We powered this country and developed technologies and ideas that changed the world. We built industries that didn’t just offer people jobs and a path to a better future, but created a sense of pride, purpose and solidarity across our region, too.
But as our industries left or died, the social bonds that kept people together often went with them. As our communities became more mobile, both through necessity and choice, all too many of the networks that held in place our responsibilities to each other, also fell apart.
Our movement is rooted in the idea of those shared responsibilities to each other. That idea is the foundation of my politics. But for a lot of people in South Yorkshire, that article of faith – that we only succeed together – feels like an increasingly broken promise.
A baby born in Doncaster tomorrow is expected to live a shorter life than someone born in Surrey or Sussex. One in three children here are growing up in poverty. Working people earn around £250 less here every month than they would down South.
For all too many people who live here, as their confidence in our ability to make their lives better has fallen away, so has their support for our party. We now have three Tory MPs. So-called safe seats are now marginals. We have a Green Party winning ward after ward in Sheffield, and dozens of Tory councillors across our region, too.
So if we’re going to win back the communities we have lost and are losing, and rebuild the pride, purpose and prosperity of our communities, we need a different type of politics and a different approach in South Yorkshire. This mayoral election gives us a chance to make that change.
I’m not proposing the same approach we’ve seen before, because this election is too important to get wrong. As we’ve seen in Scotland, the Tyne Tees, and across swathes of the North, doing the same things and hoping for different results is the biggest risk of all.
The good news is that devolution offers new ways for our communities to shape our future. As mayor of South Yorkshire, that’s what I would do; empower communities, rebuild faith in our movement, and develop new approaches founded on the best ideals of the Labour Party, so we can share wealth, power and opportunity.

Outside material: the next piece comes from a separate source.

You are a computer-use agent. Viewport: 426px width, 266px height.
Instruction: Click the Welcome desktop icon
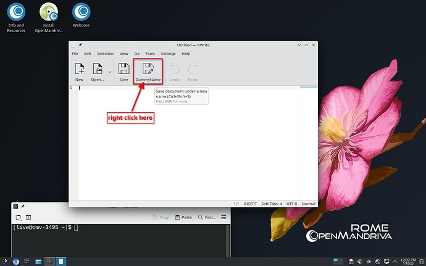(81, 11)
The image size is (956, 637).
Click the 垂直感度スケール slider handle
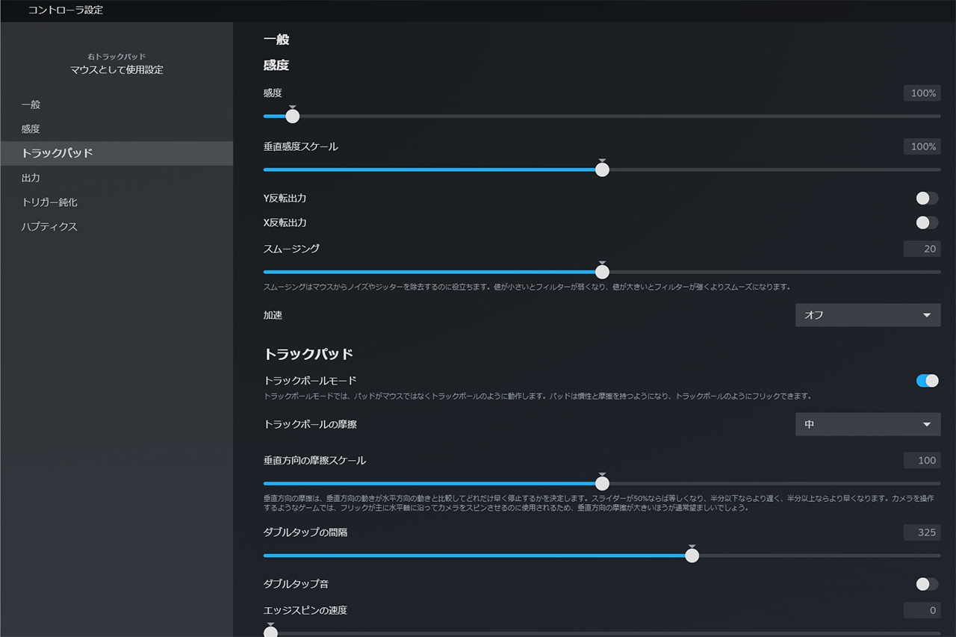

That’s why I’ve said I’ll put in place citizens’ assemblies to shape our plan for getting to net zero, and lead a community wealth building strategy across the whole region. Plant 1.4 million trees. Bring public transport back under public control, where it belongs. And I’ll work to put South Yorkshire at the forefront of the next industrial revolution with a world-leading innovation corridor that brings skilled jobs and purpose back to our communities.
I’ve also said I’ll be the most transparent and accountable mayor in the country, with a public-led scrutiny panel, no second jobs, and Mayor’s Question Times across our region, because we can’t rebuild our region without first rebuilding trust.
South Yorkshire is my home. I want it to be the place I know it once was and can be again – a community with fairness, solidarity and equality at its heart. I’m suggesting a new and better way forward. I can’t do it alone, but with a new generation of leadership and a different type of politics, together we can build an even better South Yorkshire.